The exercise: Please copy every line of the listing below character for character, keeping the original order and line breaks.

-------- Stored records --------

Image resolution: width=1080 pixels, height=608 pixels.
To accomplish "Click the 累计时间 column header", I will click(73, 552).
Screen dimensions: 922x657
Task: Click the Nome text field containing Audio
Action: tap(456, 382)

--------

Expected answer:
Image resolution: width=1080 pixels, height=608 pixels.
To accomplish "Click the 累计时间 column header", I will click(73, 552).
Screen dimensions: 922x657
Task: Click the Nome text field containing Audio
Action: tap(456, 382)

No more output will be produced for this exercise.